You may have heard that greyhounds have a reputation for stubbornly stopping on walks and refusing to move any further. They’re not being deliberately naughty, in fact, they’re actually incredibly scared.  

When dogs are feeling threatened or under stress, they have four options, flight, flight, fool around, and freeze. Freezing is a common response for greyhounds and especially when they have been exposed to too much too soon and are feeling overwhelmed. It can happen immediately or become a coping mechanism over time. Think ‘I’m coping, I’m coping, I’m coping, I’m NOT coping and freeze’. 

How to help your hound 

Take your time:

Walks are only enriching if the dog is actually enjoying it and because of the risk of freezing due to fear. We strongly suggest no walks for the first 3-7 days in a new home as their levels of stress hormones will be higher and they’ll be tired.  
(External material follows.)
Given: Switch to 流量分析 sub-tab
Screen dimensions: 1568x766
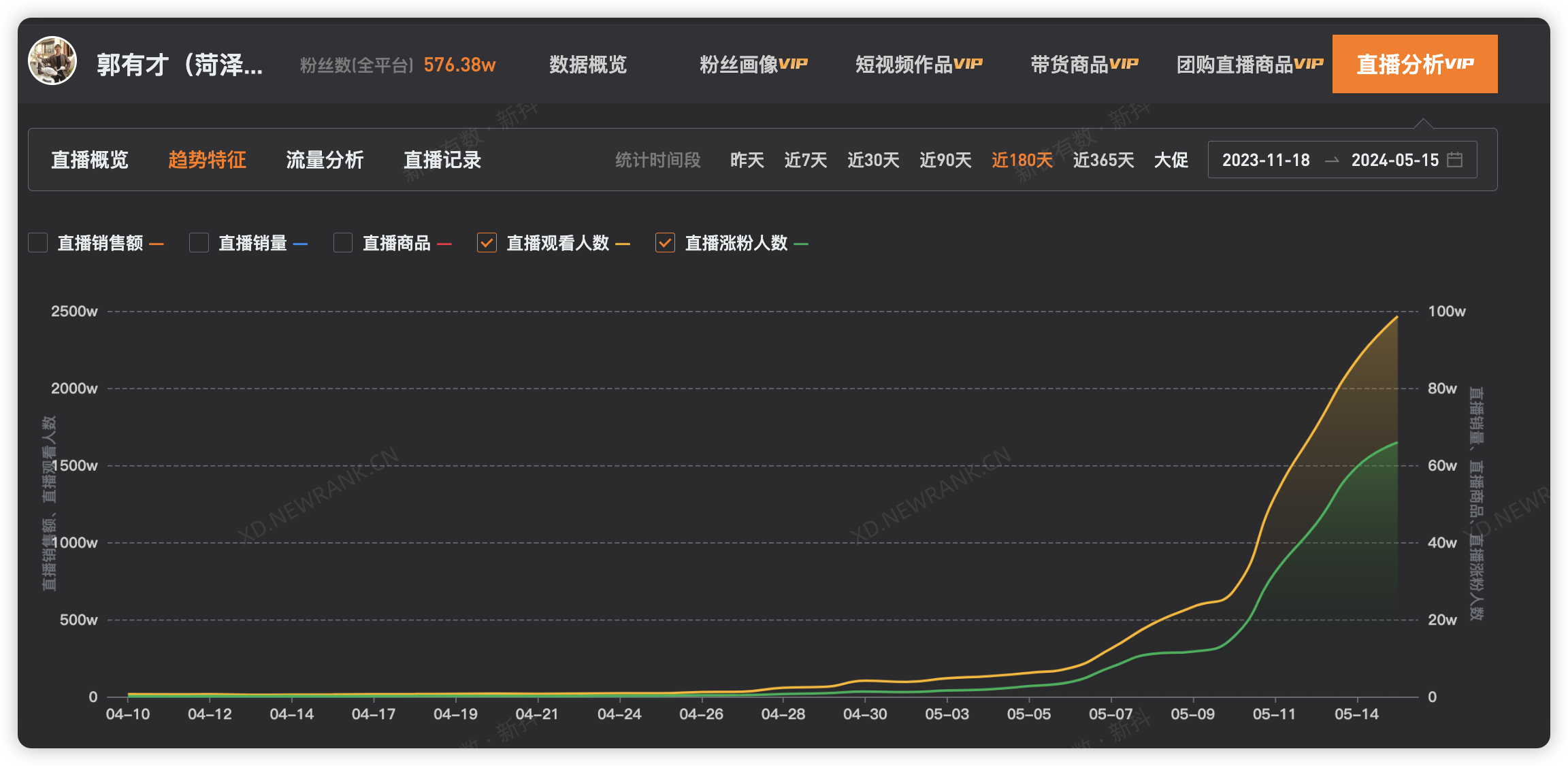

You’ve got permission to forgo walks altogether and instead chill out at home spend time getting to know each other and building a relationship when you bring your new hound home. You can be creative and provide physical and mental stimulation in other ways through DIY enrichments, play chase games with long fleece tug toys, possum tails, chasing tossed treats, or just hanging out together. You want your hound to feel safe with you before heading out on the town together.  

Practice first: 

Before you set foot off the property work on some attention and loose leash walking games (see Coby’s settling in diary for some ideas). You ideally want to be able achieve a level of engagement somewhere with no distractions, like in your living room or yard, before you take your new hound out and about.

Quiet, please:

When you do take your dog out for walks choose to go someplace quieter; remember they’ve grown up rurally and aren’t familiar with the hustle and bustle of town life or the noise of traffic. Use walks as an opportunity for the dog to sniff and explore the new environment at their own pace, rather than to get exercise. You can meet your dog’s physical stimulation needs through playing at home; right now your focus is on ensuring your hound feels comfortable in new places. 

One paw at a time:

Rotate through the same 1-2 walking spots initially and build from there over a period of months, being somewhere familiar and predicable will help your hound to feel safe and less likely to freeze on walks.  

Give me space:

Set your hound up for success by giving them plenty of space to observe new things like other dogs, buses, and other people, from a distance. This way they have a chance to process and choose if they’d like to move forward to investigate, move further away, or stay where they are. There’s a risk that by doing too much too soon, your hound gets in the deep end and feels like they are forced to escalate their reaction to fight or flight. You gain nothing by rushing and instead risk having to do remedial training and behaviour work to help your fearful hound who has started freezing and refusing to leave the house because they think it’s too scary.